Copy the stretch of the material from the line containing "Task: Click the pink-haired anime avatar" through the line containing "pos(1430,124)", reproducing each line exactly.

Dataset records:
☆ ☆ ☆ ☆ ☆ ☆ ☆
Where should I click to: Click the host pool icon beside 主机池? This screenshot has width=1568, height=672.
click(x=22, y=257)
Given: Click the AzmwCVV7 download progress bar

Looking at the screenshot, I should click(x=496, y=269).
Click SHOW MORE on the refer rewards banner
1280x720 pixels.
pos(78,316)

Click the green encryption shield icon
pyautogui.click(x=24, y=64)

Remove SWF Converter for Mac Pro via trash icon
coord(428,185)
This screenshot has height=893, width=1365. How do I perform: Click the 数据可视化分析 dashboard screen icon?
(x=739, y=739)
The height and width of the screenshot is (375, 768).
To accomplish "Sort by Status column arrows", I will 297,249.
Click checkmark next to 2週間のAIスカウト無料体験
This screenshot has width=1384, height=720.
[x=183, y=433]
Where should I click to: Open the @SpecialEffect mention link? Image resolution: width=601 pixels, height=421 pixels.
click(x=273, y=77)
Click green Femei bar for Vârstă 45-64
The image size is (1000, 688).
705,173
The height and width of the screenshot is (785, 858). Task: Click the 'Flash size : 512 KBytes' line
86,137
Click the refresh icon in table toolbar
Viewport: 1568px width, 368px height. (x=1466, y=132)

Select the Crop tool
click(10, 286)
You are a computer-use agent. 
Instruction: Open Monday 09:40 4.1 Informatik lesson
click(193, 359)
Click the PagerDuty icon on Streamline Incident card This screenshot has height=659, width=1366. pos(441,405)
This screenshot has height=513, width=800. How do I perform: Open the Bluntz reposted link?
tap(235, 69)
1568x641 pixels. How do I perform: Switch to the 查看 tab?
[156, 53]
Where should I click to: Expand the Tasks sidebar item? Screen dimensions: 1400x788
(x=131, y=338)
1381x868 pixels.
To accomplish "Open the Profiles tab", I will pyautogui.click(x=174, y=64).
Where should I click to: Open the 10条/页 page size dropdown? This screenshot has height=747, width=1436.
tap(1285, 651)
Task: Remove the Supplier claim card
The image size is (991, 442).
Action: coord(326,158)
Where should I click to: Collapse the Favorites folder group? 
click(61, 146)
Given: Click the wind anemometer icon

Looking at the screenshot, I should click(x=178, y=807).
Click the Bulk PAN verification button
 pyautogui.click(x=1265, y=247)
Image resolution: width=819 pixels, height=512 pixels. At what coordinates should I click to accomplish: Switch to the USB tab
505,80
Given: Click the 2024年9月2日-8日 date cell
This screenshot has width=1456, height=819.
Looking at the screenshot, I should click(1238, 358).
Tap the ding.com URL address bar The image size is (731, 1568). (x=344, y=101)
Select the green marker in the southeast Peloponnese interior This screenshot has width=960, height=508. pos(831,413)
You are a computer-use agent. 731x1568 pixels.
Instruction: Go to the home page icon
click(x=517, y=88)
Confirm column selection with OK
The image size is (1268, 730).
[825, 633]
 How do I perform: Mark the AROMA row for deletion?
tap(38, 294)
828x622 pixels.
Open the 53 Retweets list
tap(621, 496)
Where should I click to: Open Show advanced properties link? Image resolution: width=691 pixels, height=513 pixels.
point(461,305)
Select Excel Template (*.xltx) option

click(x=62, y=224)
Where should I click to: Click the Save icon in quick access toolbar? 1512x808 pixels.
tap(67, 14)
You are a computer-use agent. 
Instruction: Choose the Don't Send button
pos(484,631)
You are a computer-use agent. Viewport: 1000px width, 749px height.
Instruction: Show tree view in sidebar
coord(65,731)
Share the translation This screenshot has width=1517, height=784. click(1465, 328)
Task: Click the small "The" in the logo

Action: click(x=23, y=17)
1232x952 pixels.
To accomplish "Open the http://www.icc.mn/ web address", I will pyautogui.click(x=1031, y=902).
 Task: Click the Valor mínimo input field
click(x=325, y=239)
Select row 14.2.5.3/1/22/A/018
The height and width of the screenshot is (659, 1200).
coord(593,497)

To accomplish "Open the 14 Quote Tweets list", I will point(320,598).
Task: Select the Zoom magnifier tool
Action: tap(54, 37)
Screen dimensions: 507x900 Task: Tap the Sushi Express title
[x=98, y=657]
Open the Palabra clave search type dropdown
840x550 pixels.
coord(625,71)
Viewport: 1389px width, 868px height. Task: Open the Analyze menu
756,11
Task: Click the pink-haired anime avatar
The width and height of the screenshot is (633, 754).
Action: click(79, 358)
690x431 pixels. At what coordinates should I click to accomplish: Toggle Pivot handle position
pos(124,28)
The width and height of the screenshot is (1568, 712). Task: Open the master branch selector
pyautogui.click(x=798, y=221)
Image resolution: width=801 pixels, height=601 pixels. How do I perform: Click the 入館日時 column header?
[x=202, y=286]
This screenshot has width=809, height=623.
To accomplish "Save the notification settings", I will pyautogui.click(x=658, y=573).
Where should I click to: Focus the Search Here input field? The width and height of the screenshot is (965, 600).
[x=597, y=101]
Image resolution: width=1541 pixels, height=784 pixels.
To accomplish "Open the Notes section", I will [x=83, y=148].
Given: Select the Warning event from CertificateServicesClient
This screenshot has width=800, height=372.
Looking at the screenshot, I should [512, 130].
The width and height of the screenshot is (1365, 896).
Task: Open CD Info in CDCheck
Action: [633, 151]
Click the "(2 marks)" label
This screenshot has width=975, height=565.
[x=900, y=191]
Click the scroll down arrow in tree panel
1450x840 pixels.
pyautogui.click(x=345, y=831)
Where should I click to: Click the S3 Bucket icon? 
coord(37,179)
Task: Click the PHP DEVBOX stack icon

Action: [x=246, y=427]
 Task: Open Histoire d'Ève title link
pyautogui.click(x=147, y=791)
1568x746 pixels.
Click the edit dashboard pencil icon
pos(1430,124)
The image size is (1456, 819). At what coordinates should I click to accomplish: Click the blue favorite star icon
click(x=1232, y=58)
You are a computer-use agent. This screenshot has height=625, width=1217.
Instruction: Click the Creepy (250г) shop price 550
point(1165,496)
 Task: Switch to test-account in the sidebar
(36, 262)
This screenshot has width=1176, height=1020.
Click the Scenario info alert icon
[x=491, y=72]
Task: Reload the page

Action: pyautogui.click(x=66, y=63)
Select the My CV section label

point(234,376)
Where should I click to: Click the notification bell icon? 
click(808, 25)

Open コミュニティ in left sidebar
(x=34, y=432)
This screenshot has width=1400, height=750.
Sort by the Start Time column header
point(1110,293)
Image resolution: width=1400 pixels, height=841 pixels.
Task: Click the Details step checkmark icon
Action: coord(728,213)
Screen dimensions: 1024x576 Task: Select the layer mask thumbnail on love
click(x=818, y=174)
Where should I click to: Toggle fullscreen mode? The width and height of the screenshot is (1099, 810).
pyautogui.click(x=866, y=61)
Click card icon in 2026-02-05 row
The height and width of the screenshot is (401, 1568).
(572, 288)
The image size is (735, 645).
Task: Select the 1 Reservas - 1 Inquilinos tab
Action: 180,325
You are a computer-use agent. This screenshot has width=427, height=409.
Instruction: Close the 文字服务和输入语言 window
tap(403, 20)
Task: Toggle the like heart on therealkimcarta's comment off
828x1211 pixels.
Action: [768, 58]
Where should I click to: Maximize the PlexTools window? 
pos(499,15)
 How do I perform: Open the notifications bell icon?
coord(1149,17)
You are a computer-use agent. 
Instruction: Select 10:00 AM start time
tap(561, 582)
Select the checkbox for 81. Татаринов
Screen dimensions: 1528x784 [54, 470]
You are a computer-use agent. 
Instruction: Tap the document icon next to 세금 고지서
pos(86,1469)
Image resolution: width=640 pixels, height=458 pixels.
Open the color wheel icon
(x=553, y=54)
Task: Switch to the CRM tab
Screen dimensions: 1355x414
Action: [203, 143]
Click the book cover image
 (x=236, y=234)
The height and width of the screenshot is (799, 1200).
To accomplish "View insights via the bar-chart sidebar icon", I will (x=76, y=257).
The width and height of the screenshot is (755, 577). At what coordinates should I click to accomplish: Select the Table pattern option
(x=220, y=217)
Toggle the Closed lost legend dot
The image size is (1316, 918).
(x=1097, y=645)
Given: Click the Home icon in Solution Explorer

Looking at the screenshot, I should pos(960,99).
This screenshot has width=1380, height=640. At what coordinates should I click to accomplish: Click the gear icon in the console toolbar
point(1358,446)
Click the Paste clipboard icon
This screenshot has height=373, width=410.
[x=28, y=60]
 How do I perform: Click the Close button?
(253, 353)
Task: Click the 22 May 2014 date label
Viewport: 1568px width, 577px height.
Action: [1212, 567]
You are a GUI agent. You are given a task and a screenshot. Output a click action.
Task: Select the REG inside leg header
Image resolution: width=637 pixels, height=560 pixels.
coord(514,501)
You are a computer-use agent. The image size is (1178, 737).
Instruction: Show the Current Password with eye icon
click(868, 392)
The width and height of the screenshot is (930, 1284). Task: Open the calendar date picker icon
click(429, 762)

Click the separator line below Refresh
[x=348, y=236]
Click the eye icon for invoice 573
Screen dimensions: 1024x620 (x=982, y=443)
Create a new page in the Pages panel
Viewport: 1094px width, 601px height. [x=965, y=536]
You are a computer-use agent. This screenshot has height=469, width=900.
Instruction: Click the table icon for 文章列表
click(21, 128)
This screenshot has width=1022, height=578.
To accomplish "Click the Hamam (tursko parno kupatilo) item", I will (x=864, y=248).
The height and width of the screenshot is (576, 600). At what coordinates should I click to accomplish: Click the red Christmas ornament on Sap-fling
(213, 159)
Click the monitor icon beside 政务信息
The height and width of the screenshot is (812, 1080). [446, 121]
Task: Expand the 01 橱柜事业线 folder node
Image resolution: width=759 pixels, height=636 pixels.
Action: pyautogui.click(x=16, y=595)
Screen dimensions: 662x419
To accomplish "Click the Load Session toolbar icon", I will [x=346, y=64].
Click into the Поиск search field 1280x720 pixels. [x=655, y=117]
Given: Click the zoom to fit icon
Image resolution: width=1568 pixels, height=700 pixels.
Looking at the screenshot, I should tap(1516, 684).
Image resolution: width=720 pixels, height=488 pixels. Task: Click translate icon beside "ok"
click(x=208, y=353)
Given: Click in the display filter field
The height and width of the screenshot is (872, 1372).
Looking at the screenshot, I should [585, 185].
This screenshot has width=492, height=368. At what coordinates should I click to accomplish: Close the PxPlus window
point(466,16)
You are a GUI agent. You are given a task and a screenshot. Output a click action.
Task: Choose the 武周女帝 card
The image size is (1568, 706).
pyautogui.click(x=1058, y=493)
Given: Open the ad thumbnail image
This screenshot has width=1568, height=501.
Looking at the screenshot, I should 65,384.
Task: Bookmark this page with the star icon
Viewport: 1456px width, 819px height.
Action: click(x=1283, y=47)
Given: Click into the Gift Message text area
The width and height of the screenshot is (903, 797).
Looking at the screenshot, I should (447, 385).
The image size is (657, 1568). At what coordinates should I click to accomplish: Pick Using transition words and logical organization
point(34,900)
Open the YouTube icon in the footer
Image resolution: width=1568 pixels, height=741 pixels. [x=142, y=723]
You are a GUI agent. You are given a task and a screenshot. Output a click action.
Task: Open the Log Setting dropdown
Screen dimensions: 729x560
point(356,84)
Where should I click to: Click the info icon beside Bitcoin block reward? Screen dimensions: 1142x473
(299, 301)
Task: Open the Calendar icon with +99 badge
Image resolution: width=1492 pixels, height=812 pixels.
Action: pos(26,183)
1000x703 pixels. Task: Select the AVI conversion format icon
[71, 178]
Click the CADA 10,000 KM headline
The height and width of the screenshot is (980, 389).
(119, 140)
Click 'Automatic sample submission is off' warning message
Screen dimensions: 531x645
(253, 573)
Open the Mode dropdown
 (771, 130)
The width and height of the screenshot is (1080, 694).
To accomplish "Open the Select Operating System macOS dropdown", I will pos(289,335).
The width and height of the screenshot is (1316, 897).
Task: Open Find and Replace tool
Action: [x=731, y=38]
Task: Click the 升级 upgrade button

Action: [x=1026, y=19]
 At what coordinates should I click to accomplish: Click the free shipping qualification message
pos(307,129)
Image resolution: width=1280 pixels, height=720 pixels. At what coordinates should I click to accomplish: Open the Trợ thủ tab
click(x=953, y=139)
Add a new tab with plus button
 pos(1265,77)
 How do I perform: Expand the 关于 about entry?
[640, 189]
☆ ☆ ☆ ☆ ☆ ☆ ☆
Exercise answer:
Task: Click the pink-haired anime avatar
The width and height of the screenshot is (633, 754).
Action: click(79, 358)
690x431 pixels. At what coordinates should I click to accomplish: Toggle Pivot handle position
pos(124,28)
The width and height of the screenshot is (1568, 712). Task: Open the master branch selector
pyautogui.click(x=798, y=221)
Image resolution: width=801 pixels, height=601 pixels. How do I perform: Click the 入館日時 column header?
[x=202, y=286]
This screenshot has width=809, height=623.
To accomplish "Save the notification settings", I will pyautogui.click(x=658, y=573).
Where should I click to: Focus the Search Here input field? The width and height of the screenshot is (965, 600).
[x=597, y=101]
Image resolution: width=1541 pixels, height=784 pixels.
To accomplish "Open the Notes section", I will [x=83, y=148].
Given: Select the Warning event from CertificateServicesClient
This screenshot has width=800, height=372.
Looking at the screenshot, I should [512, 130].
The width and height of the screenshot is (1365, 896).
Task: Open CD Info in CDCheck
Action: [633, 151]
Click the "(2 marks)" label
This screenshot has width=975, height=565.
[x=900, y=191]
Click the scroll down arrow in tree panel
1450x840 pixels.
pyautogui.click(x=345, y=831)
Where should I click to: Click the S3 Bucket icon? 
coord(37,179)
Task: Click the PHP DEVBOX stack icon

Action: [x=246, y=427]
 Task: Open Histoire d'Ève title link
pyautogui.click(x=147, y=791)
1568x746 pixels.
Click the edit dashboard pencil icon
pos(1430,124)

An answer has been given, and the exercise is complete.